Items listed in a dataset
----------------------------------------

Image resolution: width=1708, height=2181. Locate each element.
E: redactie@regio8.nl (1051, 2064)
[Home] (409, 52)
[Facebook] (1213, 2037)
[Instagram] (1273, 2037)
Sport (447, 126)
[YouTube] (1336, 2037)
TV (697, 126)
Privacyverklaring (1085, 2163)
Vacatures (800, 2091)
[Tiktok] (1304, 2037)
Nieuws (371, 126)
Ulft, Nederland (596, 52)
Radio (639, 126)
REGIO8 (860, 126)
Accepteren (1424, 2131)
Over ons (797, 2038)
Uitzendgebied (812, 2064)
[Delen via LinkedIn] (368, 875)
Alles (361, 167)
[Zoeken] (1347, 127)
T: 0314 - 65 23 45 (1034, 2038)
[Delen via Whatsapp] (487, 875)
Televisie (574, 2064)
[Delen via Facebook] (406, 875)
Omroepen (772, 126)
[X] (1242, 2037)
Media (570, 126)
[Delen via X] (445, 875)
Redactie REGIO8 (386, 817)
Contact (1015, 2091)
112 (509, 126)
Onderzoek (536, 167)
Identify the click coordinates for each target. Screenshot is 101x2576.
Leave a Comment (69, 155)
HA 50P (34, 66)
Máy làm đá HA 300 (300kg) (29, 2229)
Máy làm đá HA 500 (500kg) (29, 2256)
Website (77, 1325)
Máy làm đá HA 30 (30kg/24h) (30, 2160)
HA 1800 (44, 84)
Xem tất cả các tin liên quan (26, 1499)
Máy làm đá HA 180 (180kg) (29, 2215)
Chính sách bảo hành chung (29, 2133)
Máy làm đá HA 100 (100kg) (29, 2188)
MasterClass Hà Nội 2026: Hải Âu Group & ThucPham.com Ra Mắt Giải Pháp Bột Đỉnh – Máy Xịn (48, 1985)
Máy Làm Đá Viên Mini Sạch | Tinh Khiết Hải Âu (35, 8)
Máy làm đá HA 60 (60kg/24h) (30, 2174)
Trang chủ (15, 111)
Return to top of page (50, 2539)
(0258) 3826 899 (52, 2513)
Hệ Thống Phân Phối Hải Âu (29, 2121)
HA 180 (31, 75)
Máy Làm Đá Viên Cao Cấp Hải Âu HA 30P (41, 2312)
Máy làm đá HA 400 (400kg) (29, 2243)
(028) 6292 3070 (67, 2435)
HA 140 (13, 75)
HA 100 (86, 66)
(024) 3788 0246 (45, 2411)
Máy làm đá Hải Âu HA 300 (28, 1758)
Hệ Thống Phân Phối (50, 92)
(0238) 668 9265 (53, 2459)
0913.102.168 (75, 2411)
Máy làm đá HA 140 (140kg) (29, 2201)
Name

----------------------------------------

Brief:
Beginning at the line that holds "Sport (447, 126)", reproduce each line of the records above down to and including the last one.

Written solution:
Sport (447, 126)
[YouTube] (1336, 2037)
TV (697, 126)
Privacyverklaring (1085, 2163)
Vacatures (800, 2091)
[Tiktok] (1304, 2037)
Nieuws (371, 126)
Ulft, Nederland (596, 52)
Radio (639, 126)
REGIO8 (860, 126)
Accepteren (1424, 2131)
Over ons (797, 2038)
Uitzendgebied (812, 2064)
[Delen via LinkedIn] (368, 875)
Alles (361, 167)
[Zoeken] (1347, 127)
T: 0314 - 65 23 45 (1034, 2038)
[Delen via Whatsapp] (487, 875)
Televisie (574, 2064)
[Delen via Facebook] (406, 875)
Omroepen (772, 126)
[X] (1242, 2037)
Media (570, 126)
[Delen via X] (445, 875)
Redactie REGIO8 (386, 817)
Contact (1015, 2091)
112 (509, 126)
Onderzoek (536, 167)
Identify the click coordinates for each target. Screenshot is 101x2576.
Leave a Comment (69, 155)
HA 50P (34, 66)
Máy làm đá HA 300 (300kg) (29, 2229)
Máy làm đá HA 500 (500kg) (29, 2256)
Website (77, 1325)
Máy làm đá HA 30 (30kg/24h) (30, 2160)
HA 1800 (44, 84)
Xem tất cả các tin liên quan (26, 1499)
Máy làm đá HA 180 (180kg) (29, 2215)
Chính sách bảo hành chung (29, 2133)
Máy làm đá HA 100 (100kg) (29, 2188)
MasterClass Hà Nội 2026: Hải Âu Group & ThucPham.com Ra Mắt Giải Pháp Bột Đỉnh – Máy Xịn (48, 1985)
Máy Làm Đá Viên Mini Sạch | Tinh Khiết Hải Âu (35, 8)
Máy làm đá HA 60 (60kg/24h) (30, 2174)
Trang chủ (15, 111)
Return to top of page (50, 2539)
(0258) 3826 899 (52, 2513)
Hệ Thống Phân Phối Hải Âu (29, 2121)
HA 180 (31, 75)
Máy Làm Đá Viên Cao Cấp Hải Âu HA 30P (41, 2312)
Máy làm đá HA 400 (400kg) (29, 2243)
(028) 6292 3070 (67, 2435)
HA 140 (13, 75)
HA 100 (86, 66)
(024) 3788 0246 (45, 2411)
Máy làm đá Hải Âu HA 300 (28, 1758)
Hệ Thống Phân Phối (50, 92)
(0238) 668 9265 (53, 2459)
0913.102.168 (75, 2411)
Máy làm đá HA 140 (140kg) (29, 2201)
Name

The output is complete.